Travailler sur ce projet a également provoqué des changements significatifs dans le regard que porte Jaleleddine Faizi sur sa propre vie. Pour lui, ce n’est pas qu’un succès individuel. C’est l’histoire de résilience d’un village dont la voix est entendue. « Quand on doute de soi, qu’on pense à abandonner et qu’on ne voit pas d’issue, être choisi et distingué, c’est une validation puissante. Elle redonne confiance et vient balayer les refus et les critiques », nous a-t-il confié.

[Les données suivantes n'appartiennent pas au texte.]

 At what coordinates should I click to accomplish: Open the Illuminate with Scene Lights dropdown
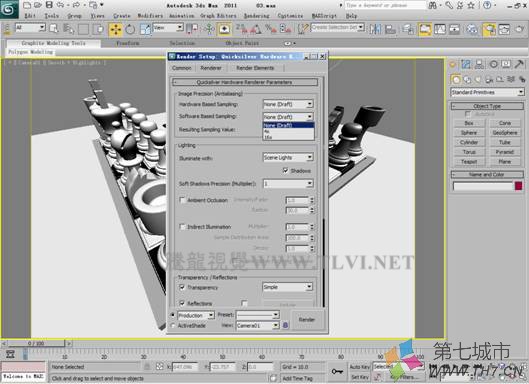pyautogui.click(x=288, y=157)
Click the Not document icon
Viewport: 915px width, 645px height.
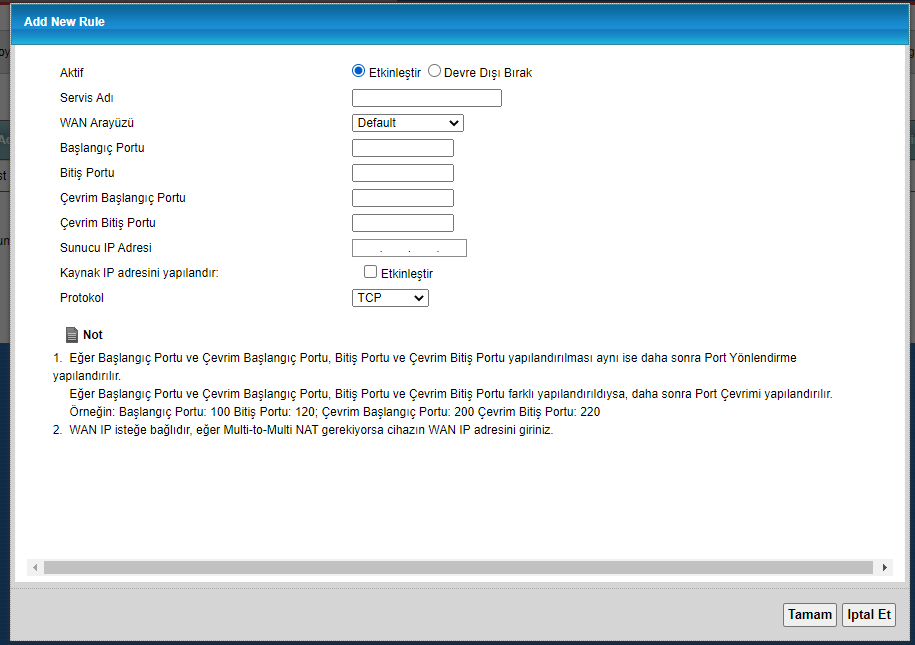coord(71,335)

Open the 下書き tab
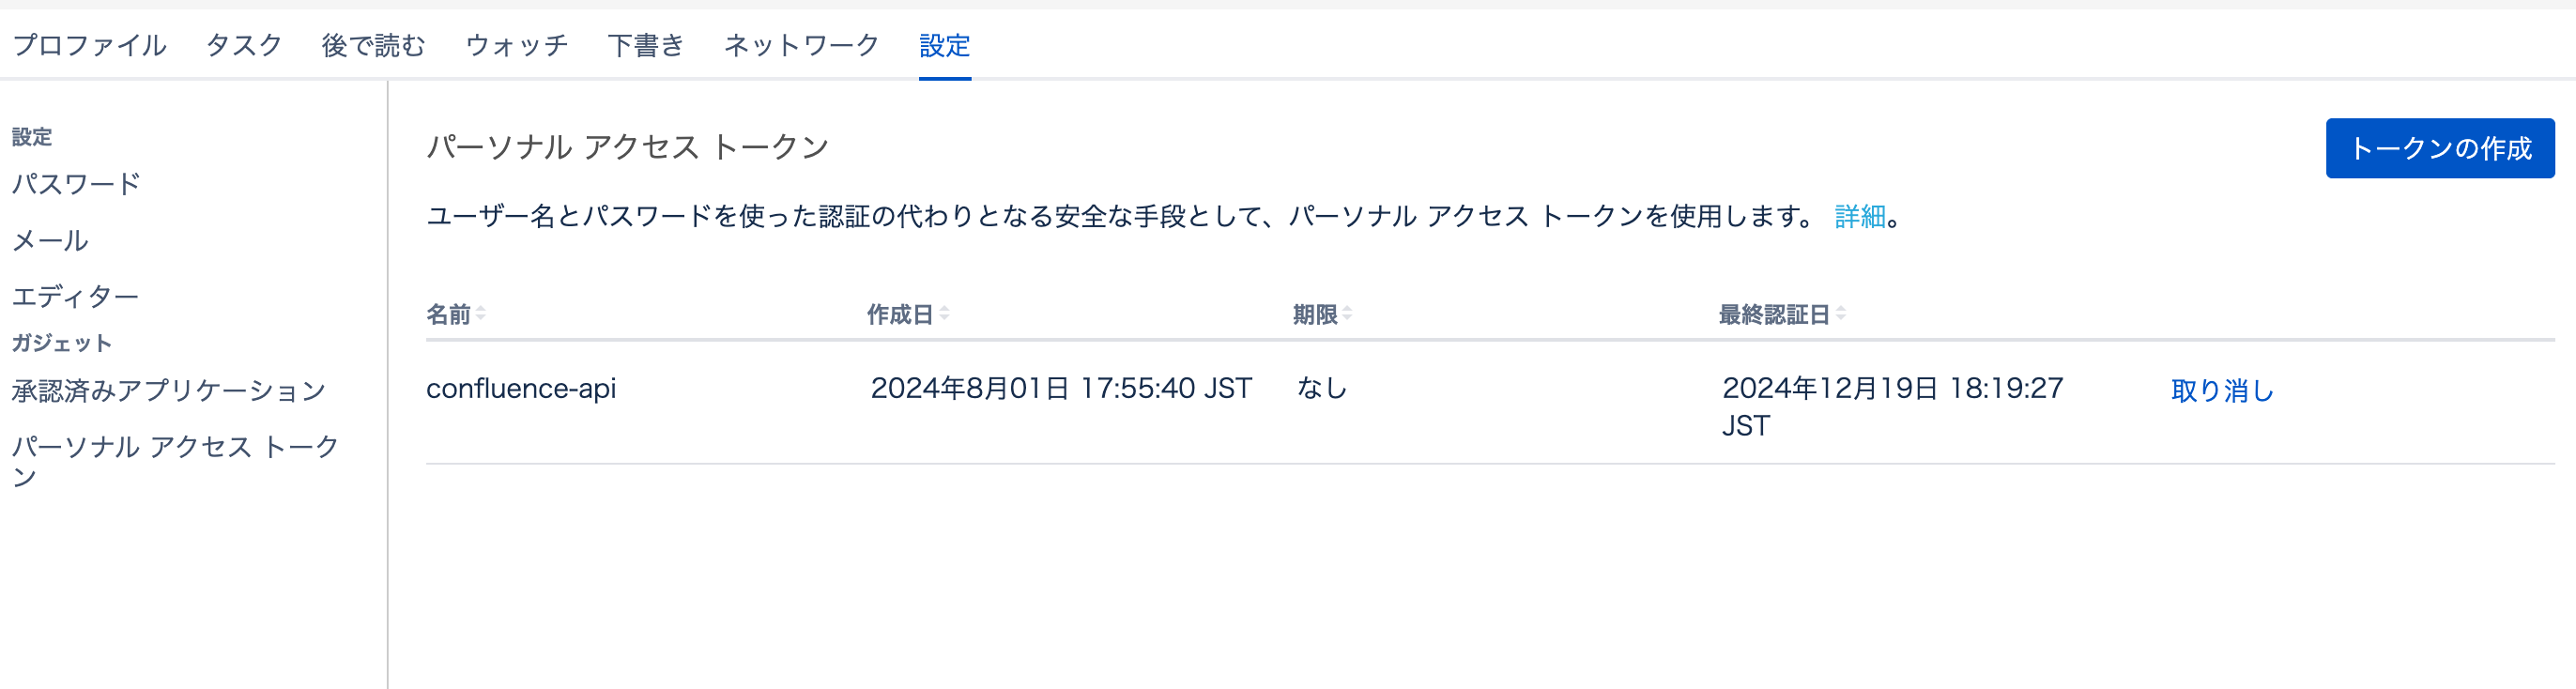click(x=646, y=46)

Dans un domaine où  la concurrence est rude, Jaleleddine Faizi se montre prêt à acquérir de nouvelles compétences pour perfectionner son art. En lui ouvrant la voie à une meilleure diffusion, une reconnaissance à grande échelle, il espère obtenir de nouveaux financements peut-être et des opportunités inédites pour de futurs projets cinématographiques. 

Un point important à souligner, c’est que  « Scarecrows of the red zone » a été le seul film tunisien indépendant au Fifak. Les autres œuvres sont soutenues par la Fédération tunisienne des cinéastes amateurs (Ftca) et des écoles de cinéma. Il faudrait donc donner plus d’occasions aux jeunes issus des zones reculées de raconter au monde leur vécu loin du tumulte des grandes villes.

Ces régions sont une pépinière de talents qui ont un besoin légitime d’interroger, de dénoncer, de rêver. En créant des œuvres qui portent la marque de leur identité avec un regard émanant de l’intérieur, ils contribueront à une scène cinématographique innovante et engagée. Notons qu’un autre film produit par Tacir à Semamma, « La sourate des Fourmis » de Mohamed Rachdi, est actuellement en compétition à Montreuil avec un thème ancré dans la réalité de son village.

Le centre culturel des Arts et des Métiers de la région qui abrite et encourage ces créations vient d’organiser une soirée au théâtre El Hamra, en partenariat avec DVV international, pour fêter ces projets et bien d’autres à l’occasion de la Conférence nationale sur l’apprentissage  et  l’éducation des adultes.